All of the data below should be printed again exactly, pictures excluded.

---------- DATA PROVIDED

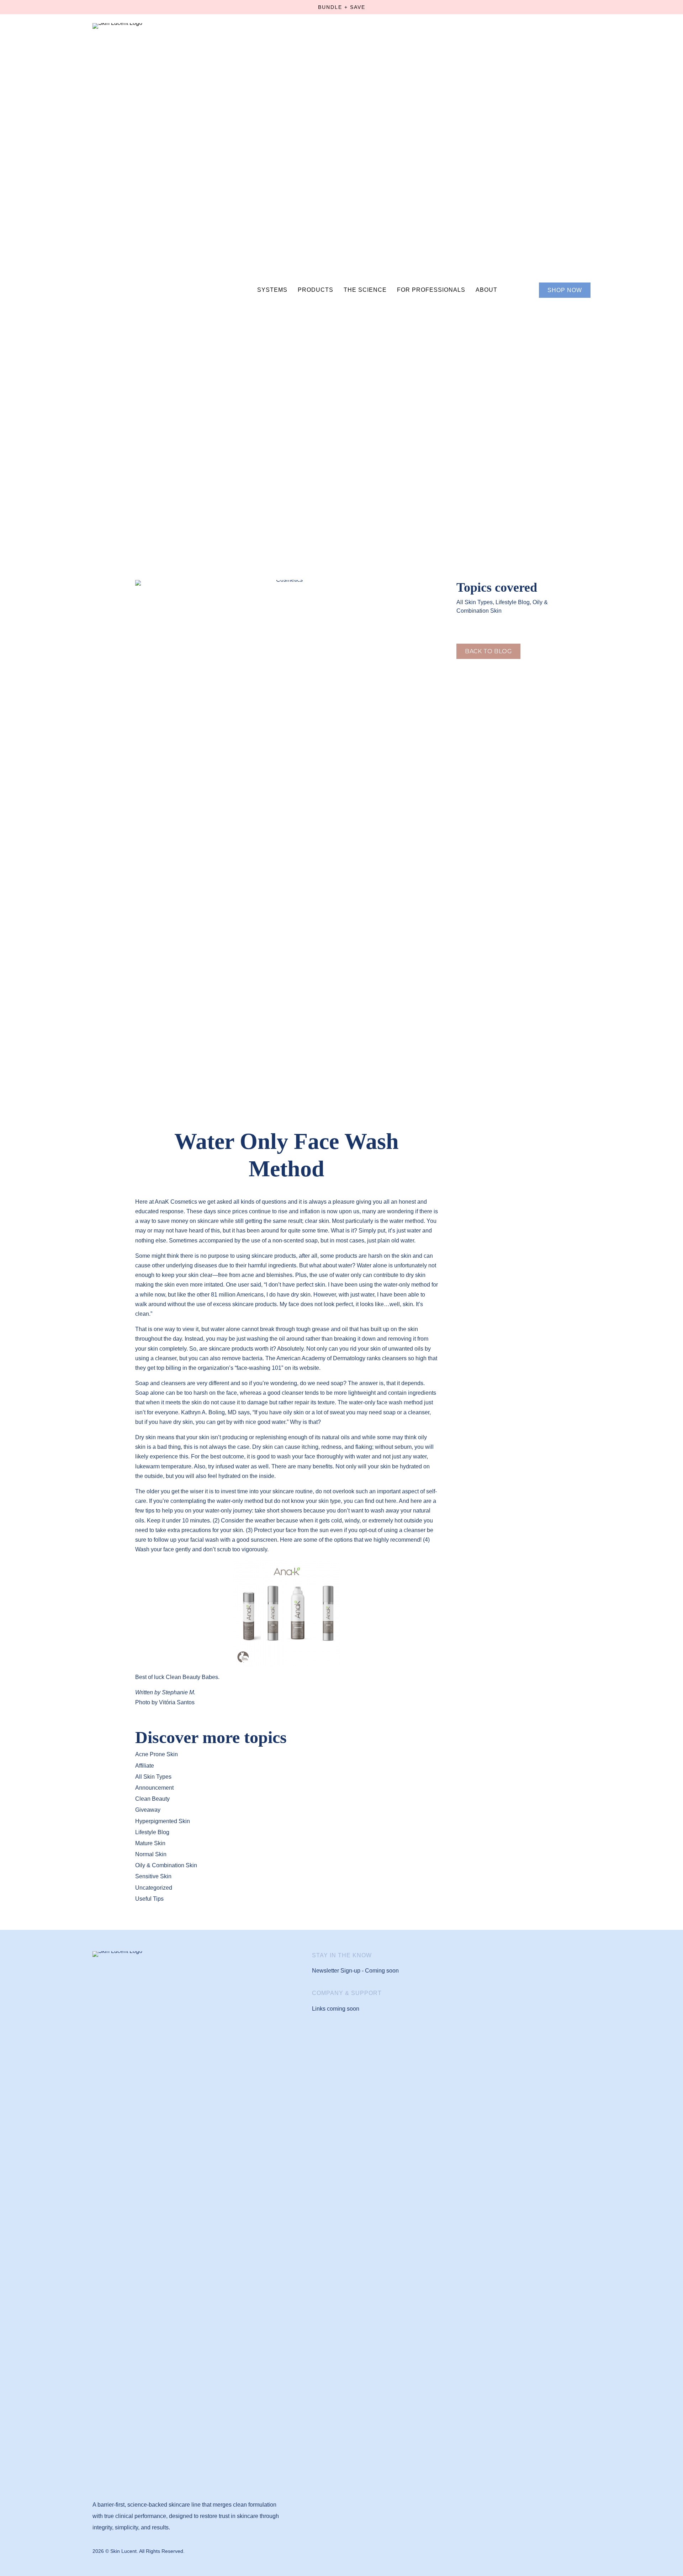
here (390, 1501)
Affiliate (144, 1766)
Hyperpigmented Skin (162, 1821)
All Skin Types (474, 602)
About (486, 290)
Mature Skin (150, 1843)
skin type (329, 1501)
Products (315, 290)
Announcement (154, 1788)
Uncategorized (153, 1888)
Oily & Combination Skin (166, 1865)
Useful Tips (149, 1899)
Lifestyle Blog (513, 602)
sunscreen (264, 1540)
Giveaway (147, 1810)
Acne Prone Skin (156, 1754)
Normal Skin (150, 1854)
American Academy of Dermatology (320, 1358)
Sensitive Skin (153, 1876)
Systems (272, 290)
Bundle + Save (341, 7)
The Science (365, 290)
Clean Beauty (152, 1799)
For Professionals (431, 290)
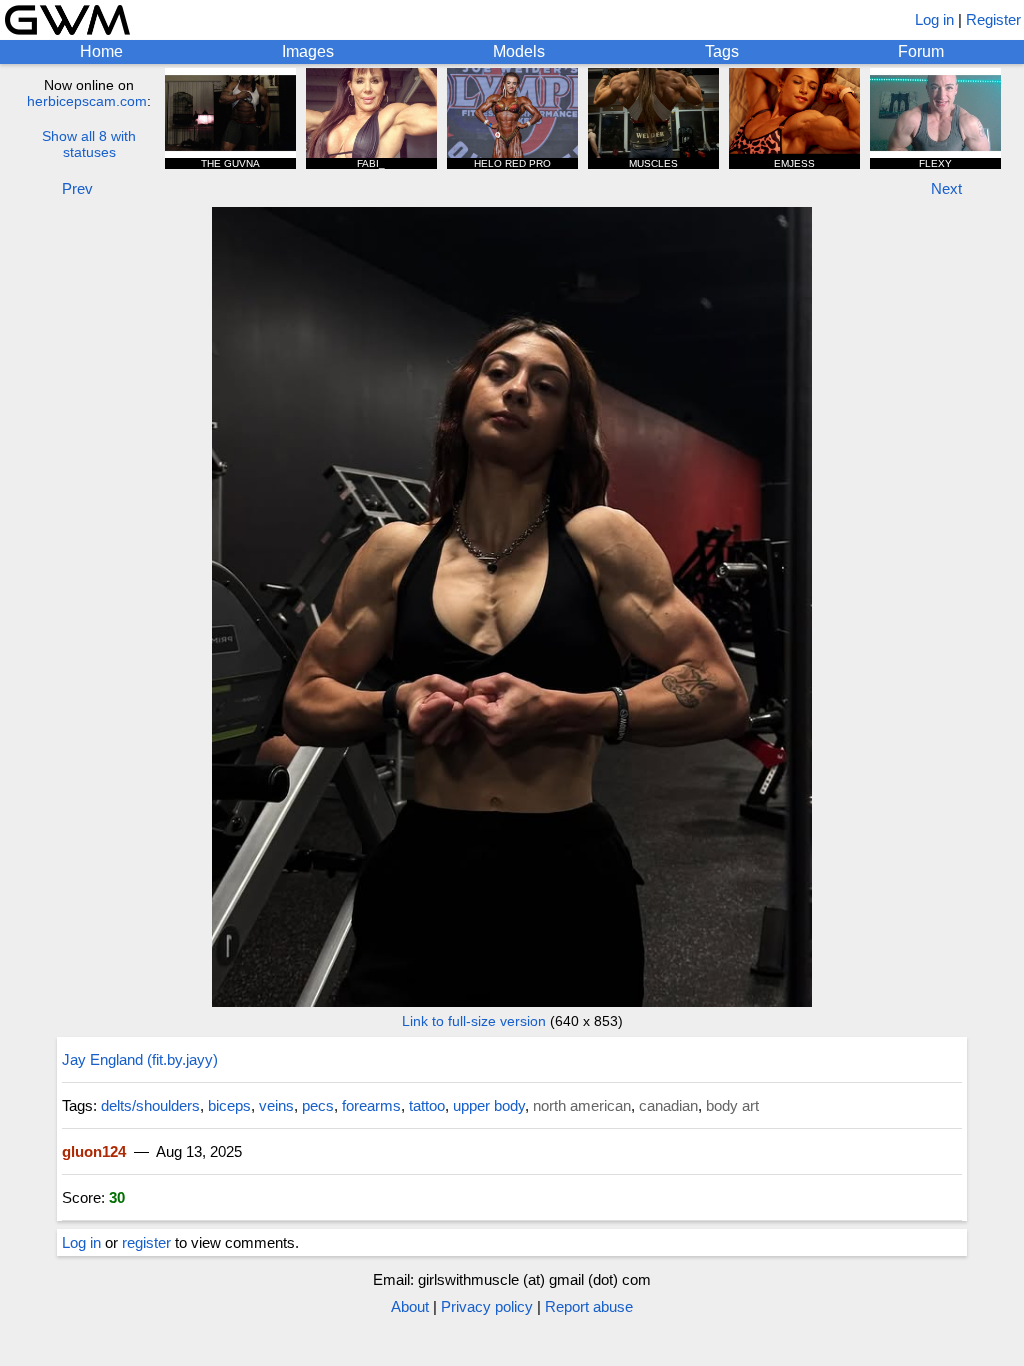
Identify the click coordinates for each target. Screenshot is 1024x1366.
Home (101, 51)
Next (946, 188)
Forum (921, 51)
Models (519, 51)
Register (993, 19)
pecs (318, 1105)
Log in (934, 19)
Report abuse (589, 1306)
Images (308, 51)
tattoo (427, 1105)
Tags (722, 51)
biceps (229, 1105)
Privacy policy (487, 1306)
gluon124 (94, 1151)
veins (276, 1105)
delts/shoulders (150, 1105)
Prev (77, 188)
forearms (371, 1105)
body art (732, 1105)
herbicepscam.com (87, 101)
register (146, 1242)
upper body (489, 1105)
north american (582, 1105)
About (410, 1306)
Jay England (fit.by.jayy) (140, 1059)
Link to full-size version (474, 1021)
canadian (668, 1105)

--------------------

▶ **YOUR SOLUTION**:
here (390, 1501)
Affiliate (144, 1766)
Hyperpigmented Skin (162, 1821)
All Skin Types (474, 602)
About (486, 290)
Mature Skin (150, 1843)
skin type (329, 1501)
Products (315, 290)
Announcement (154, 1788)
Uncategorized (153, 1888)
Oily & Combination Skin (166, 1865)
Useful Tips (149, 1899)
Lifestyle Blog (513, 602)
sunscreen (264, 1540)
Giveaway (147, 1810)
Acne Prone Skin (156, 1754)
Normal Skin (150, 1854)
American Academy of Dermatology (320, 1358)
Sensitive Skin (153, 1876)
Systems (272, 290)
Bundle + Save (341, 7)
The Science (365, 290)
Clean Beauty (152, 1799)
For Professionals (431, 290)
Identify the click coordinates for each target. Screenshot is 1024x1366.
Home (101, 51)
Next (946, 188)
Forum (921, 51)
Models (519, 51)
Register (993, 19)
pecs (318, 1105)
Log in (934, 19)
Report abuse (589, 1306)
Images (308, 51)
tattoo (427, 1105)
Tags (722, 51)
biceps (229, 1105)
Privacy policy (487, 1306)
gluon124 (94, 1151)
veins (276, 1105)
delts/shoulders (150, 1105)
Prev (77, 188)
forearms (371, 1105)
body art (732, 1105)
herbicepscam.com (87, 101)
register (146, 1242)
upper body (489, 1105)
north american (582, 1105)
About (410, 1306)
Jay England (fit.by.jayy) (140, 1059)
Link to full-size version (474, 1021)
canadian (668, 1105)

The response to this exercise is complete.